Les chercheurs ont commencé par scanner un véritable cheval restauré, répertorié sous le code T23G9:C2④, qui mesure environ 1,7 mètre de haut et pèse environ 332 kilogrammes. À l'aide d'un scanner laser portable, ils ont capturé des millions de points pour créer une carte tridimensionnelle de la surface du cheval. Ils ont ensuite traduit cette carte en un modèle informatique composé de milliers de petites coques triangulaires, enveloppant efficacement le cheval dans une peau numérique qui imitait sa structure creuse et son épaisseur variable. Pour s'assurer de l'exactitude du modèle, ils ont ajusté l'épaisseur de cette peau numérique jusqu'à ce que la version informatique du cheval pèse exactement le même poids que l'original. Ils ont ensuite soumis ce cheval numérique à une série de séismes virtuels, en utilisant deux types différents d'enregistrements de mouvements de terrain : l'un basé sur un célèbre séisme historique en Californie et l'autre généré par ordinateur pour correspondre aux conditions de sol spécifiques du site du musée. Ils ont testé ces mouvements à deux niveaux d'intensité : un tremblement modéré et fréquent, et un événement rare et catastrophique.

Ce que les simulations ont révélé est une histoire de direction et d'équilibre. Lorsque le sol tremblait doucement, le cheval bougeait à peine, se déplaçant de seulement quelques millimètres avant de se stabiliser. Cependant, lorsque le sol virtuel tremblait avec la force d'un séisme majeur, l'issue dépendait entièrement de la direction de la secousse. Si le sol bougeait latéralement, perpendiculairement à la tête et à la queue du cheval, le cheval devenait instable et basculait. Dans ces scénarios, le cheval oscillait violemment et finissait par tomber, un sort qui se produisait dans les simulations, peu importe si la surface sous lui était rugueuse ou lisse. Les chercheurs ont découvert que le cheval est simplement trop lourd en haut et trop étroit dans cette direction pour résister à une forte poussée latérale.

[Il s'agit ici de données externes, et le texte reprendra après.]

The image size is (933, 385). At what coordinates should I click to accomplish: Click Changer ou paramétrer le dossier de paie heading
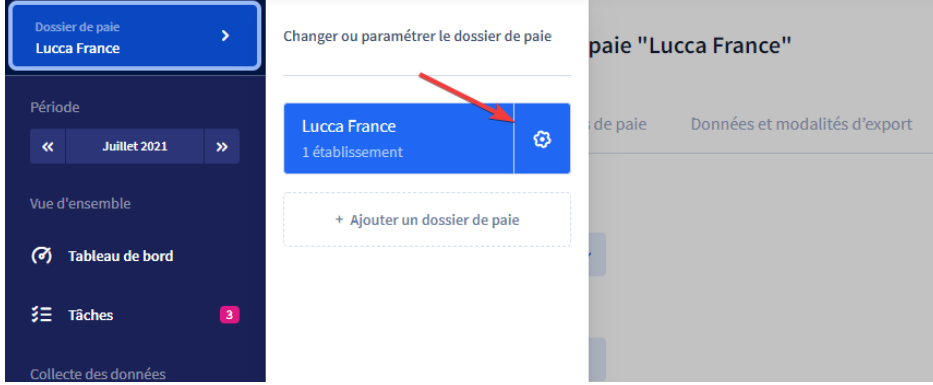[x=418, y=36]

En revanche, lorsque le sol secouait le long de la longueur du cheval, de la truffe à la queue, le cheval ne basculait pas. Au lieu de cela, il glissait. Les simulations ont montré que le cheval glisserait sur le sol, se déplaçant parfois de près d'un demi-mètre, mais resterait debout. Le type de mouvement du sol importait également ici ; le séisme généré par ordinateur, qui durait plus longtemps, a fait glisser le cheval beaucoup plus loin que l'enregistrement historique de Californie. La friction entre les pieds du cheval et le sol changeait la vitesse de son glissement et l'ampleur de son oscillation, mais ne pouvait pas stopper entièrement le glissement. Crucialement, dans chaque scénario où le cheval glissait ou basculait, l'argile elle-même ne se fissurait pas. Les contraintes internes générées par le mouvement n'atteignaient jamais le point de rupture du matériau de terre cuite. Le danger n'était pas que le cheval se brise en morceaux, mais qu'il tombe ou soit traîné sur le sol.

L'étude a également vérifié si la manière dont ils avaient modélisé l'épaisseur du cheval aurait pu fausser les résultats. Ils ont relancé les simulations avec une peau numérique légèrement plus mince et légèrement plus épaisse, représentant une variation de vingt pour cent de l'épaisseur réelle de la paroi. Le résultat est resté le même : le cheval basculait toujours dans la direction latérale et glissait dans la direction longitudinale. Cela a confirmé que les risques primaires sont l'instabilité globale — la chute ou le glissement — plutôt que la rupture du matériau sous la contrainte. Les conclusions suggèrent que la protection de ces chevaux anciens nécessite une stratégie axée sur la prévention du basculement latéral et sur l'empêchement du glissement sur de longues distances, plutôt que de s'inquiéter de la fissuration de l'argile due aux vibrations elles-mêmes. Pour les conservateurs et les ingénieurs chargés de préserver ces trésors, la leçon est claire : l'orientation du cheval est cruciale, et le sol sous lui doit être conçu pour résister fermement aux manières spécifiques dont la terre est susceptible de bouger.